In patients with suspected coronary artery disease (CAD) at coronary computed tomography angiography (CTA), ESC guidelines recommend verification of myocardial ischaemia by myocardial perfusion imaging (MPI) prior to the use of invasive coronary angiography (ICA),1 which should reduce patient risk and treatment costs. However, the most effective MPI technique to use in this setting has yet to be established.
In a Hot Line session yesterday, Professor Morten Bottcher (Aarhus University - Aarhus, Denmark) presented results from the Dan-NICAD 2 trial, directly comparing the diagnostic performances of 3T cardiac magnetic resonance (CMR) and 82Rubidium positron emission tomography (Rb-PET) in patients with suspected obstructive stenosis at coronary CTA.

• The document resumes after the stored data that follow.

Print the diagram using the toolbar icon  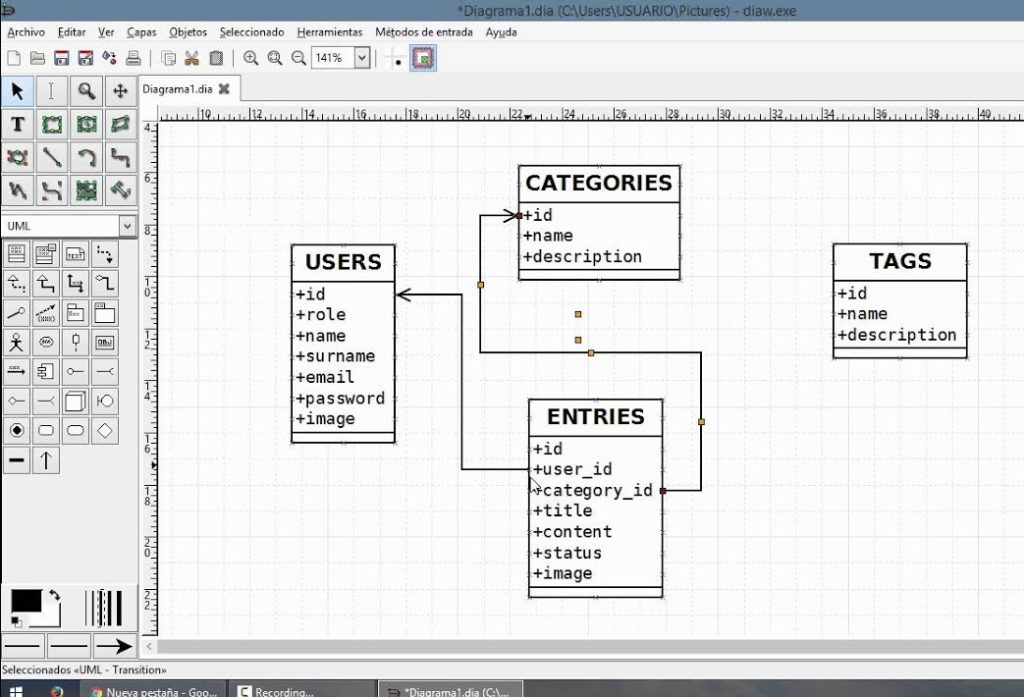[x=132, y=57]
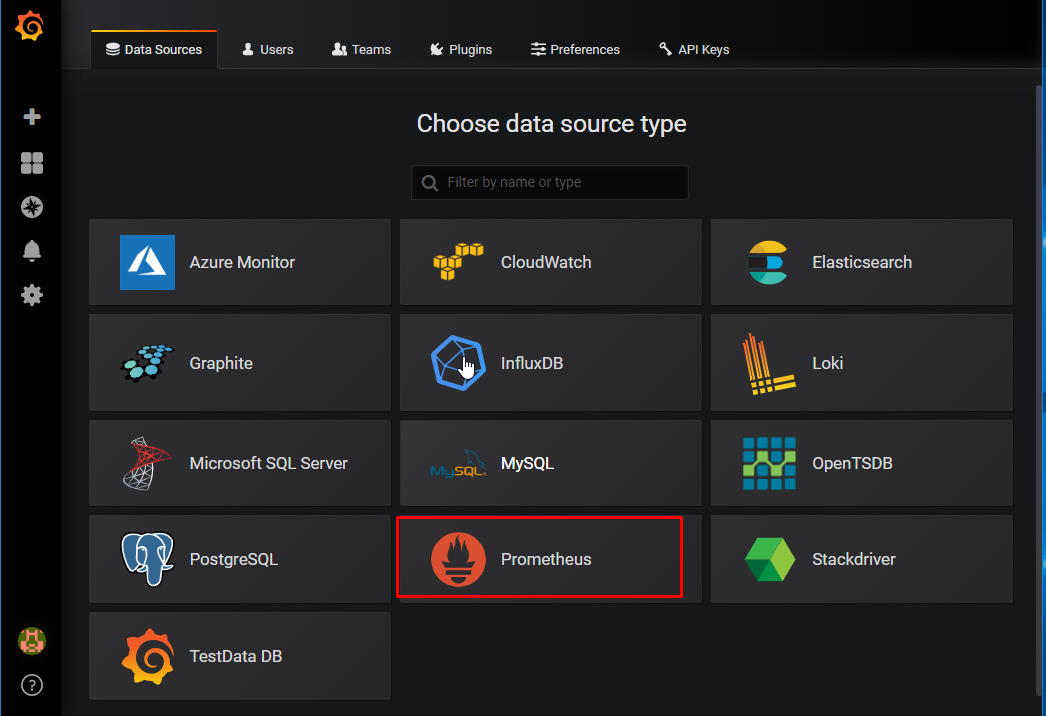This screenshot has height=716, width=1046.
Task: Open the Dashboards grid icon
Action: click(32, 163)
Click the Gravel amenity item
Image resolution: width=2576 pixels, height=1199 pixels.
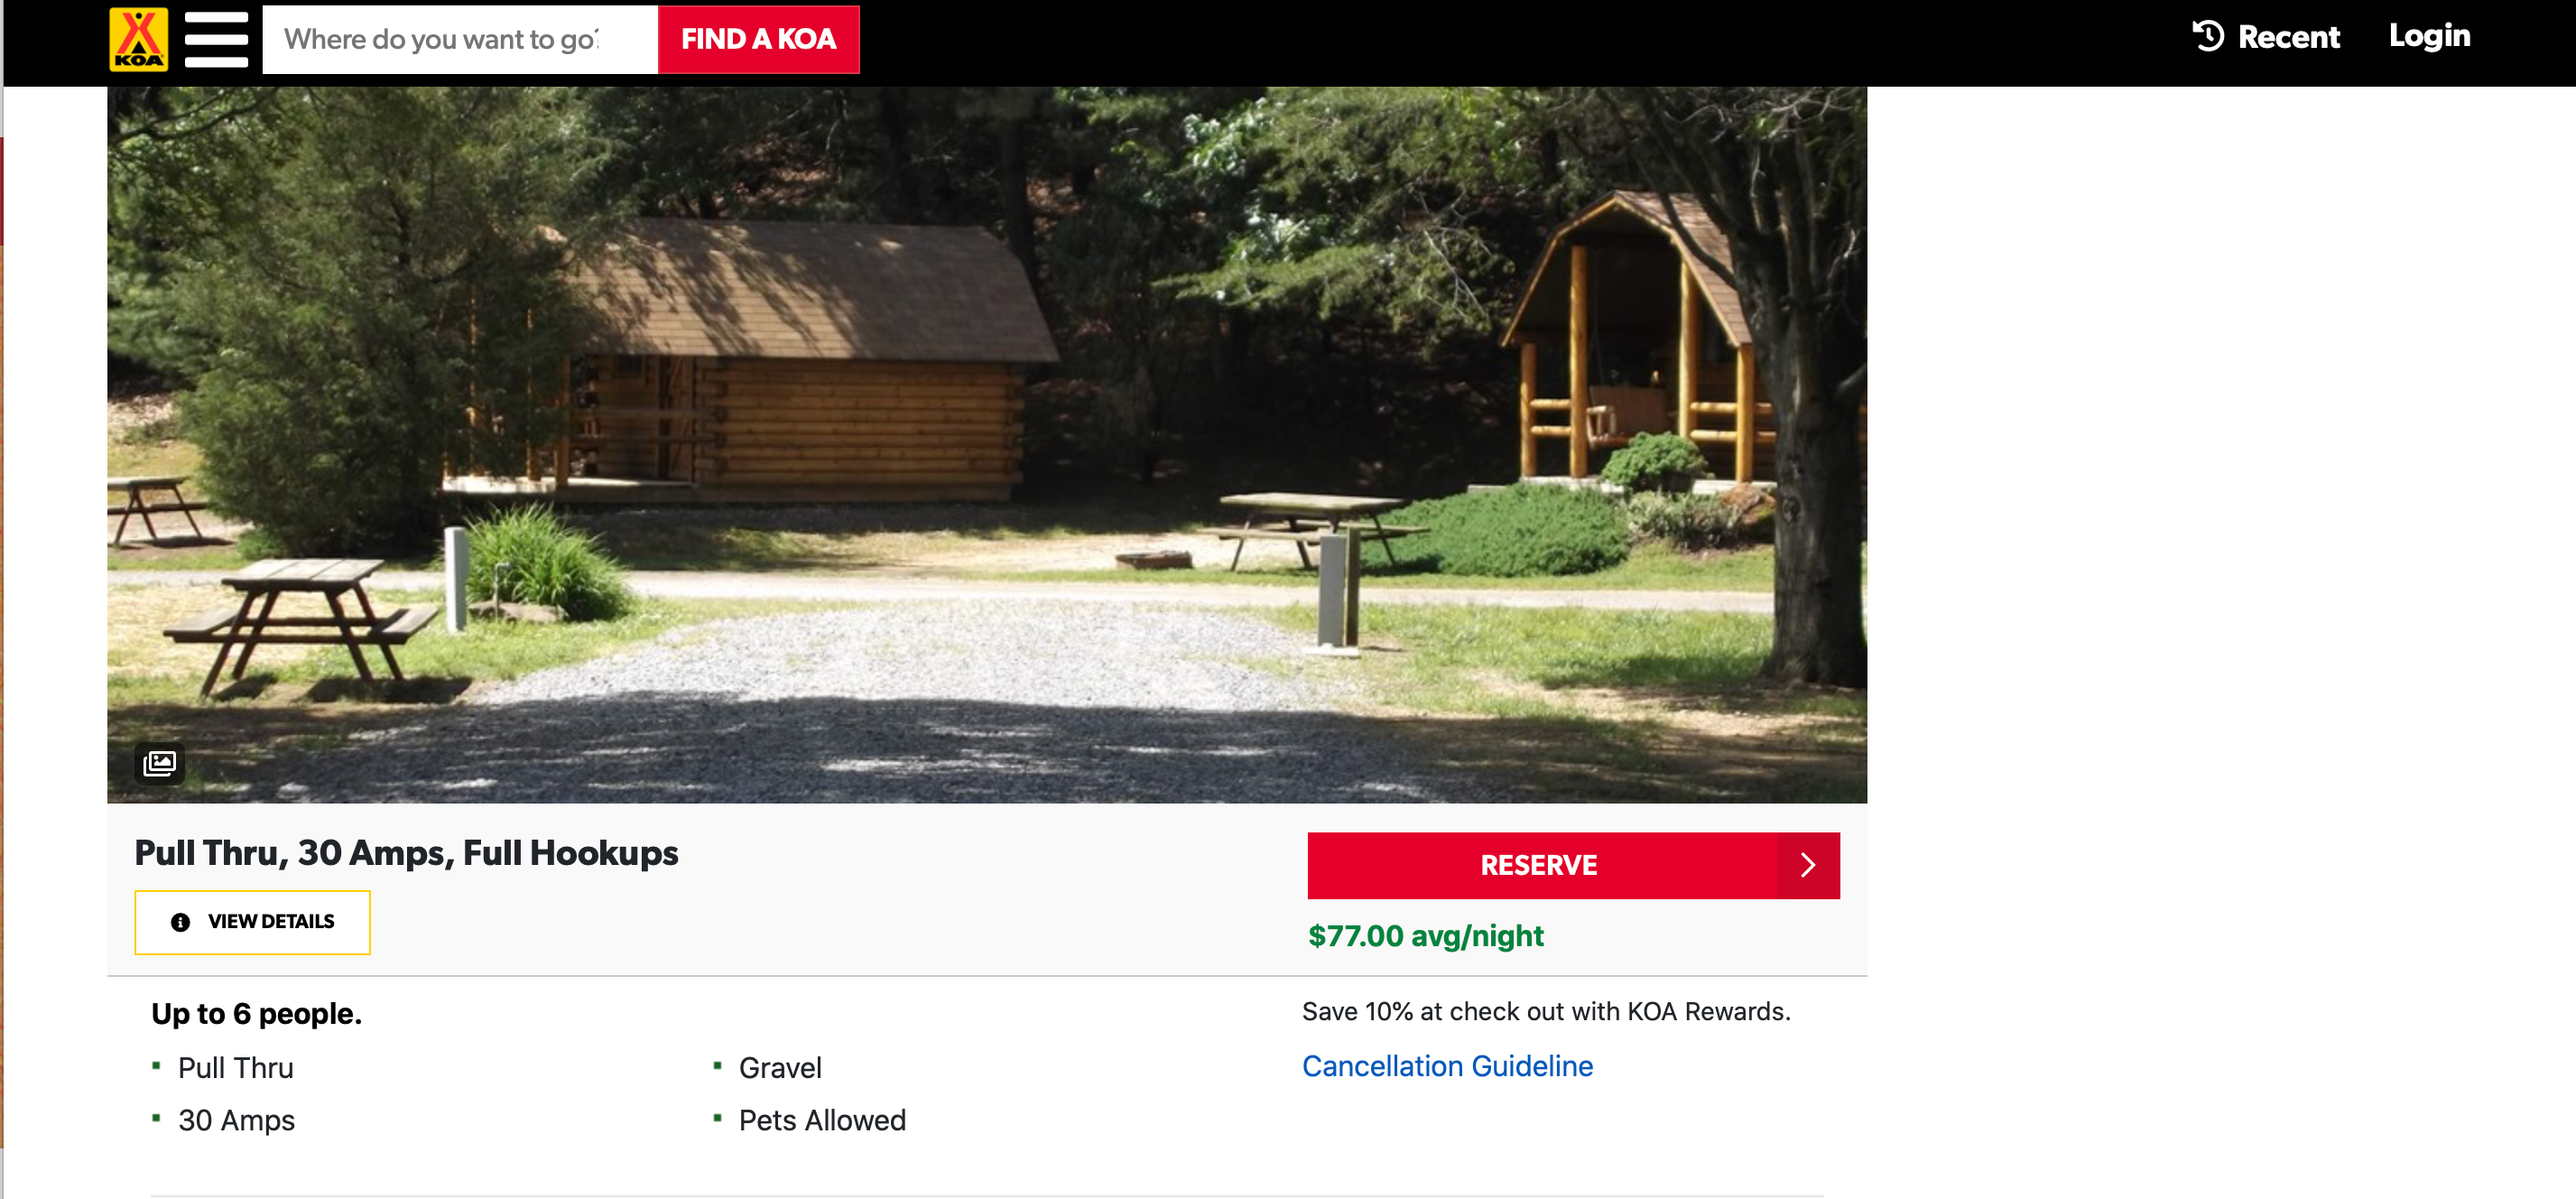pyautogui.click(x=779, y=1068)
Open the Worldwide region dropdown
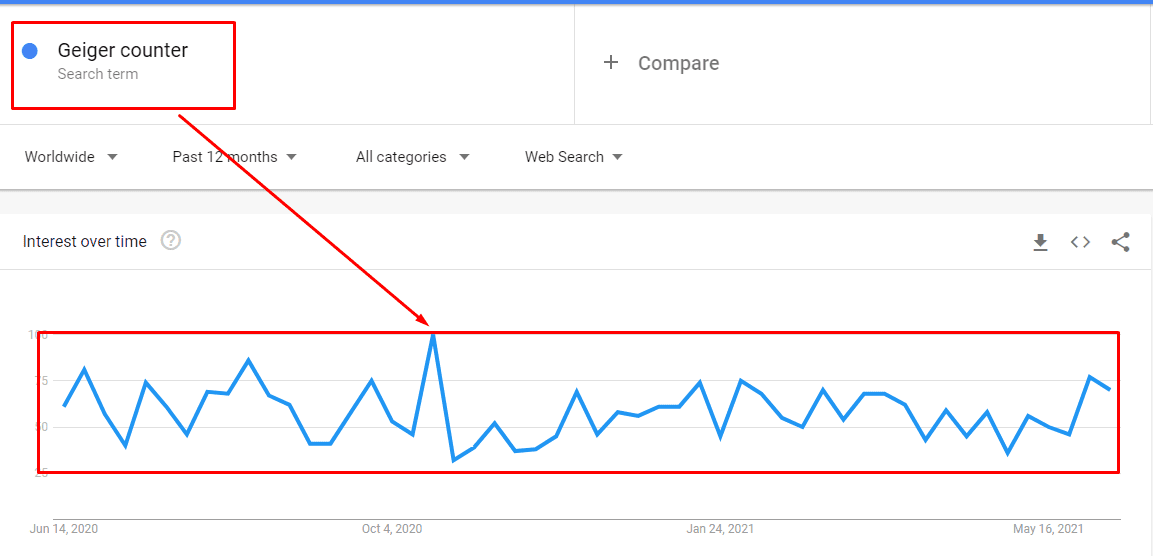 [x=71, y=157]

In the trial, patients with CTA stenosis suggestive of obstructive CAD (>50% diameter in vessels >2 mm diameter) received both adenosine-stress CMR and Rb-PET, and subsequently underwent ICA fractional flow reserve (ICA-FFR). Haemodynamically obstructive CAD was defined as ICA with FFR ≤0.80 or >90% diameter stenosis by visual assessment. Among 1,732 consecutive patients (mean age 59 years, 57% men), 445 (26%) had suspected stenosis on coronary CTA and 372 of these completed both CMR and Rb-PET. ICA-FFR-determined haemodynamically obstructive CAD was identified in 44.1% of these patients.
There was no difference between the sensitivities for CMR (59%; 95% CI 51 to 67) and Rb-PET (64%; 95% CI 56 to 71) (p=0.21) nor between the specificities (84%; 95% CI 78 to 89 and 89%; 95% CI 84 to 93, respectively; p=0.08).
The positive predictive value (CMR 76% versus Rb-PET 79%) and negative predictive value (CMR 73% versus Rb-PET 75%) were similar for the two techniques. Overall accuracy was slightly higher for Rb-PET compared with CMR (78% versus 73%, respectively; p=0.03). Classification of patients with high-risk disease (left main or three-vessel disease) as abnormal was achieved more frequently with Rb-PET (30/31, 96.8%) than with CMR (24/31, 77.4%) (p=0.03). Both modalities had high sensitivity for severe stenoses with >70% diameter stenosis: CMR 83% (95% CI 72 to 91) and Rb-PET 89% (95% CI 79 to 95).
Commenting on the results, Prof. Bottcher says, “Less than half of the patients (44%) with suspected CAD on coronary CTA had obstructive CAD confirmed with ICA-FFR. CMR stress and PET stress had comparably moderate sensitivities and high specificities to predict the FFR results. A perfusion test approach therefore seems safe as almost all patients with serious disease (high-grade stenoses, left main and three-vessel disease) were diagnosed. But the modest sensitivities to predict low FFR mean that there was often a discrepancy between these advanced perfusion results and the invasive FFR.”
He concludes, “The accuracy of coronary CTA needs to improve so that more patients without obstructive CAD avoid further investigations. This might be achieved through better CT image quality and perhaps by more advanced image analyses like non-invasive FFR estimation and photon counting systems. Perfusion techniques could also be improved, for example by using quantitative measurements of perfusion with CMR or 15O-water PET systems.”